There are more, and I will try to extend this list later. (others are welcome to edit this post)
Thanks to Mr.Wizard's links, I've found the only example in the documentation on how to parse new operators (the gplus example in Low-Level Input). According to this example, here is my version for the new operator PerArrow.
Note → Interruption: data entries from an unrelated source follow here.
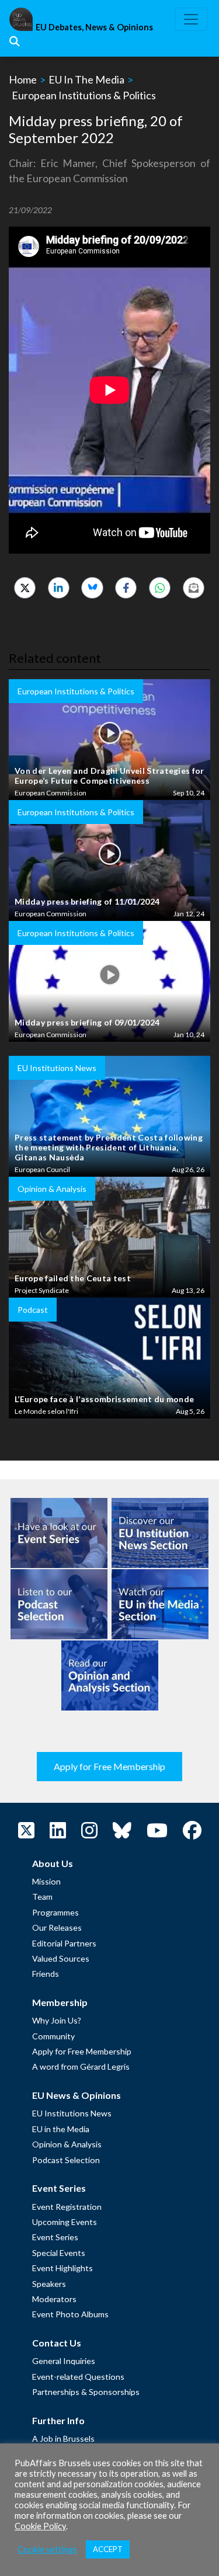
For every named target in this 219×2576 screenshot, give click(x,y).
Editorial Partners (64, 1943)
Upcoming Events (64, 2222)
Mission (46, 1881)
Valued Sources (60, 1958)
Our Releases (57, 1927)
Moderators (54, 2299)
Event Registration (67, 2207)
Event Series (55, 2237)
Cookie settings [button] (47, 2549)
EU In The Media (86, 79)
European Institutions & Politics (84, 95)
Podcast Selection (66, 2160)
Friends (45, 1974)
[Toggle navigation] (191, 19)
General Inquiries (63, 2361)
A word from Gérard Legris (81, 2066)
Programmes (55, 1912)
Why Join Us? (56, 2020)
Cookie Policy (40, 2526)
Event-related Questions (78, 2377)
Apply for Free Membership (109, 1766)
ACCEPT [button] (108, 2549)
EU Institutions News (72, 2113)
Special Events (58, 2253)
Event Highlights (62, 2268)
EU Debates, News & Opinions (94, 27)
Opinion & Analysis (67, 2144)
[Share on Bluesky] (92, 588)
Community (53, 2036)
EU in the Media (60, 2129)
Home (23, 79)
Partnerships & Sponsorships (86, 2392)
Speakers (49, 2284)
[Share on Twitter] (25, 588)
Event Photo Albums (70, 2314)
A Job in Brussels (63, 2438)
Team (42, 1896)
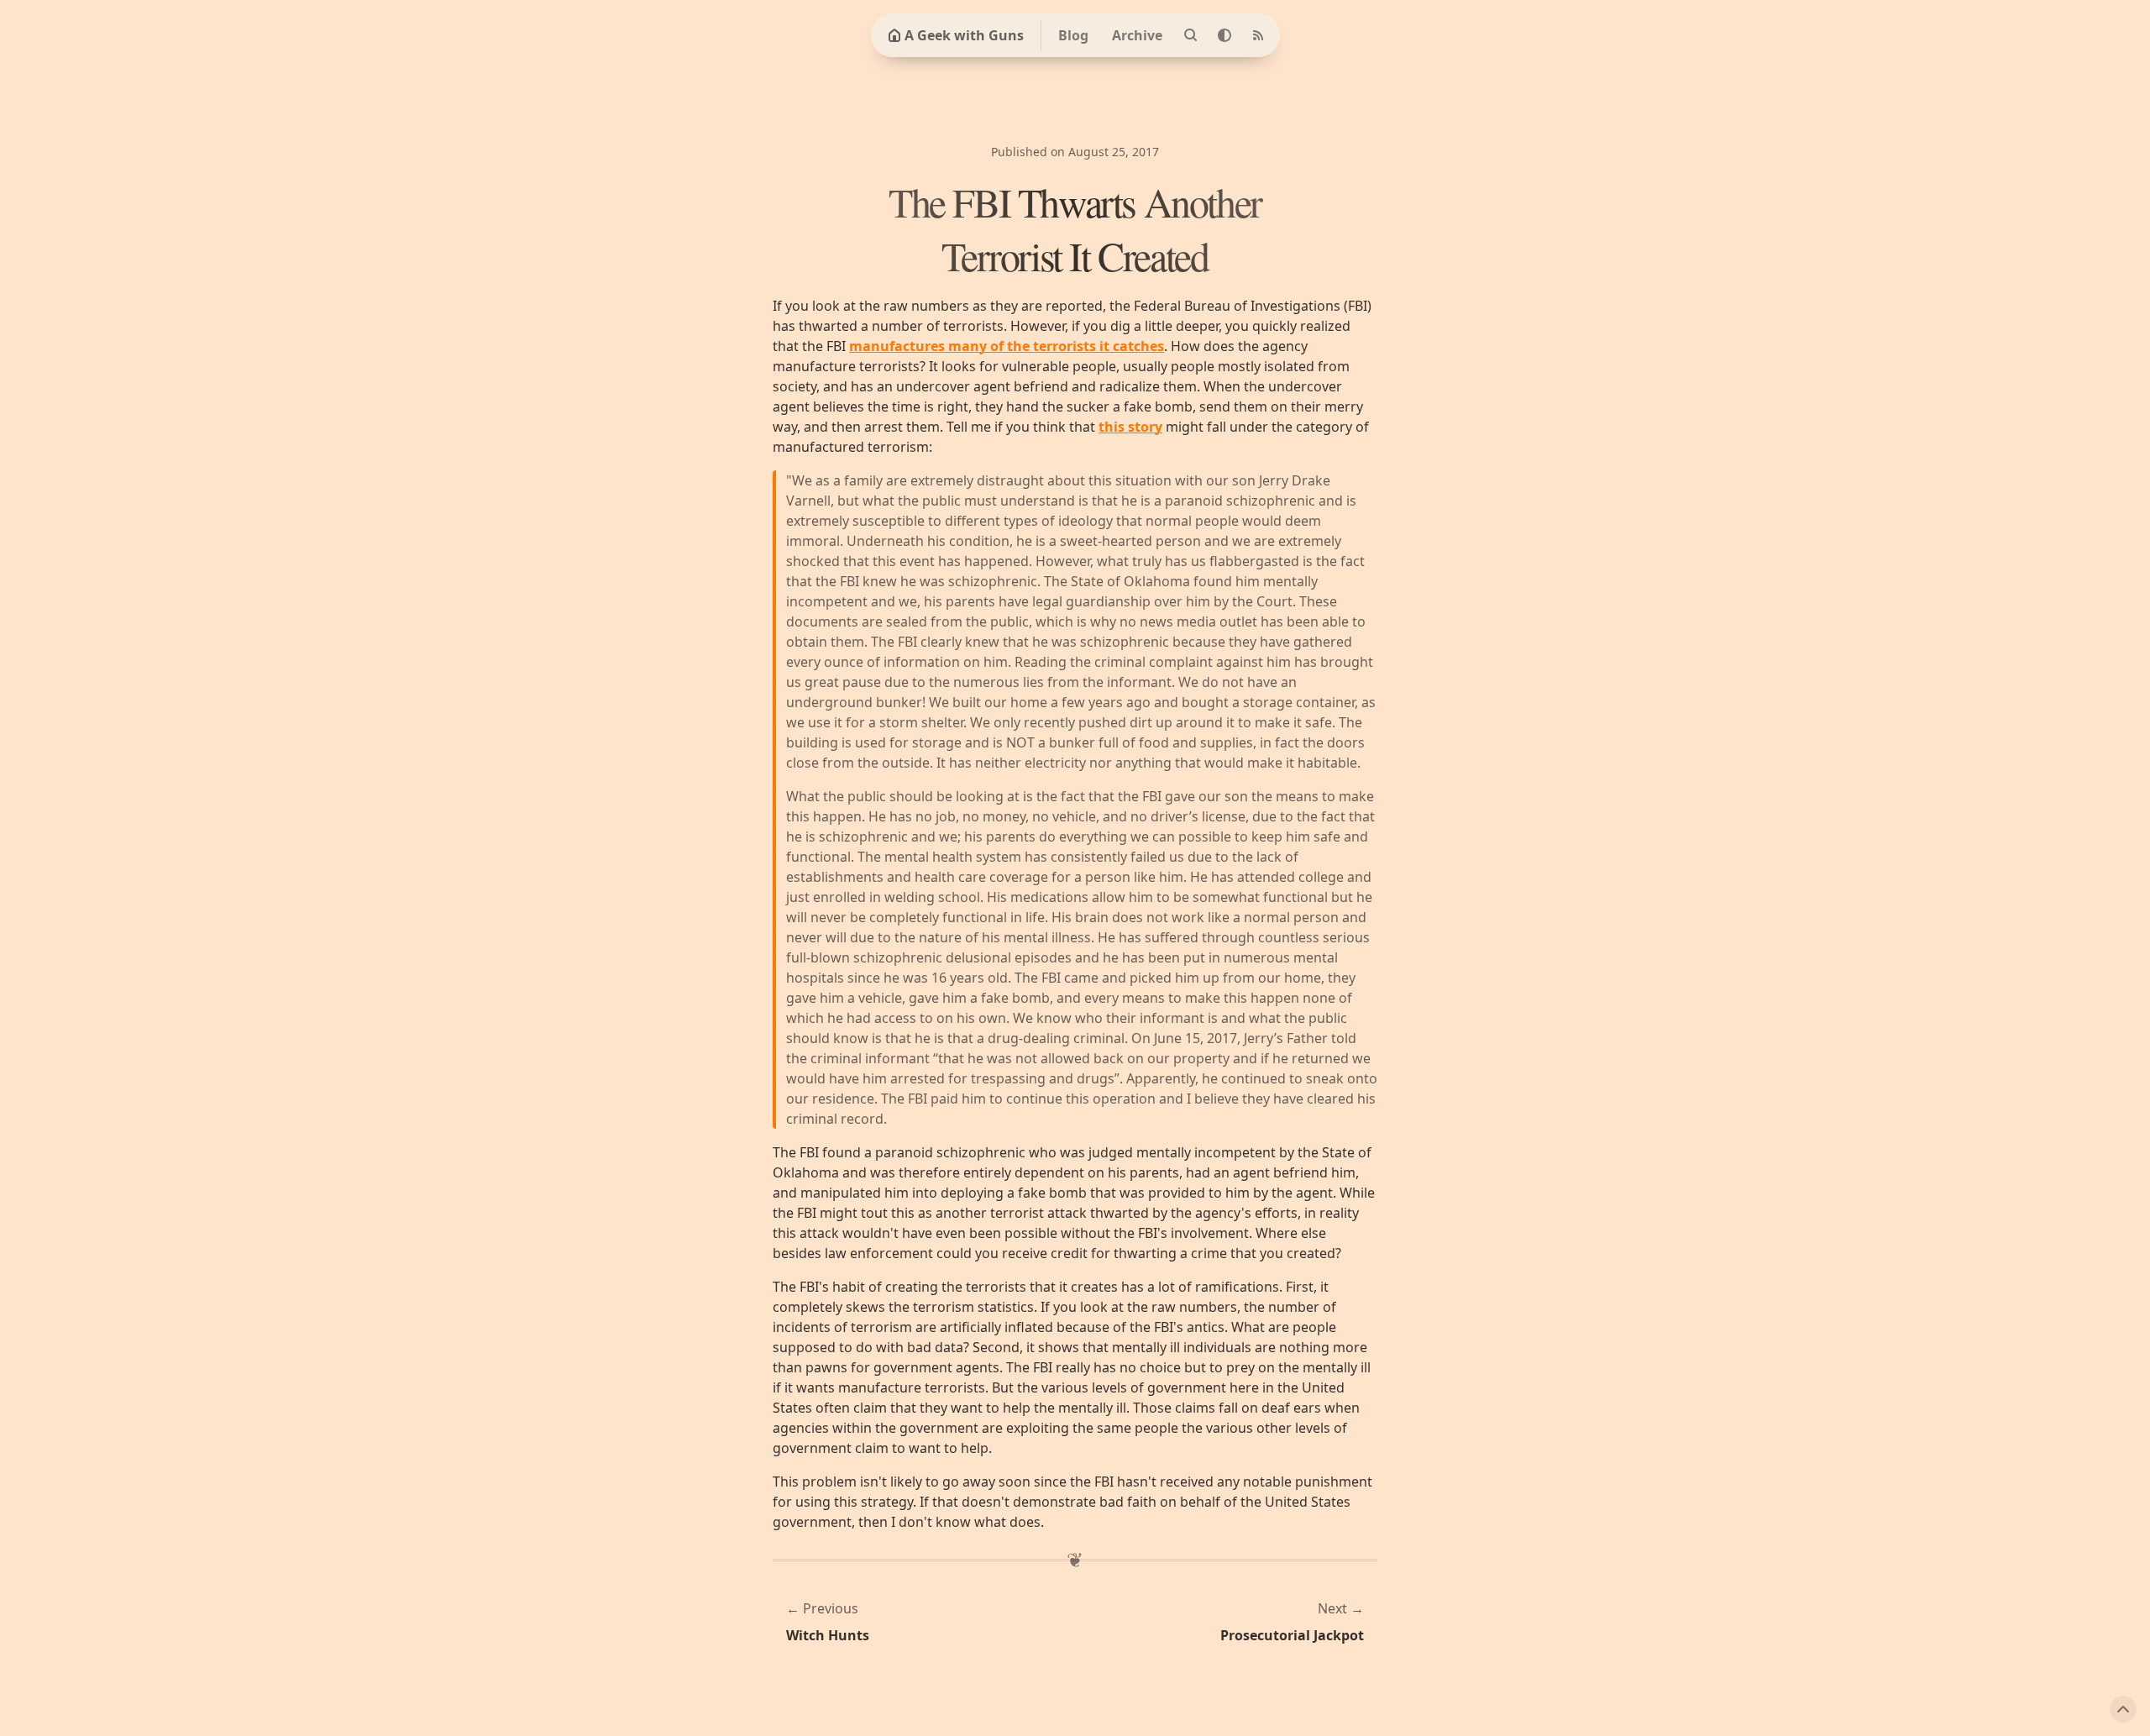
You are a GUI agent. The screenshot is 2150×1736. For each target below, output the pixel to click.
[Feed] (1258, 35)
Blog (1073, 35)
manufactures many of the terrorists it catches (1006, 346)
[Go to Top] (2123, 1709)
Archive (1137, 35)
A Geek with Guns (964, 35)
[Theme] (1224, 35)
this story (1130, 426)
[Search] (1191, 35)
Please comment/critize on the code below:
In[1]:= PerArrow /: MakeBoxes[PerArrow[x_, y_], StandardForm] :=
RowBox[{MakeBoxes[x, StandardForm],
RowBox[{AdjustmentBox["/", BoxMargins -> -.2],
AdjustmentBox["\[DoubleLongRightArrow]", BoxMargins -> -.1]}],
MakeBoxes[y, StandardForm]}];
MakeExpression[
RowBox[{x_, "/", RowBox[{"\[DoubleLongRightArrow]", y_}]}],
StandardForm] :=
MakeExpression[RowBox[{"PerArrow", "[", x, ",", y, "]"}],
StandardForm];
In[3]:= PerArrow[x, y]
Out[3]= x /\[DoubleLongRightArrow] y
In[4]:= x /\[DoubleLongRightArrow]y
Out[4]= x /\[DoubleLongRightArrow] y
In[5]:= FullForm[x /\[DoubleLongRightArrow]y]
Out[5]//FullForm= \!\(\*
TagBox[
StyleBox[
RowBox[{"PerArrow", "[",
RowBox[{"x", ",", "y"}], "]"}],
ShowSpecialCharacters->False,
ShowStringCharacters->True,
NumberMarks->True],
FullForm]\)
For sake of clarity, here is a screenshot as well:
Since the operator is not fully integrated, further concerns are:
the operator is selected weird when clicked (DoubleLongRightArrow with y instead of with /).
accordingly, the parsing part requires the DoubleLongRightArrow to be RowBox-ed with y, otherwise it yields syntax error
syntax coloration (at In[4] and In[5])
it prints weird if inputted directly (notice the large gaps at In[4] and In[5])
Now, I can live with these, though it would be nice to have some means to iron out all the minor issues. I guess all these boil down to basically some even lower-level syntax handler, which does not now how to group the new operator. Any idea on how to tackle these? I understand that Cell has a multitude of options which might come handy (like CellEvaluationFunction, ShowAutoStyles and InputAutoReplacements) though I'm again clueless here.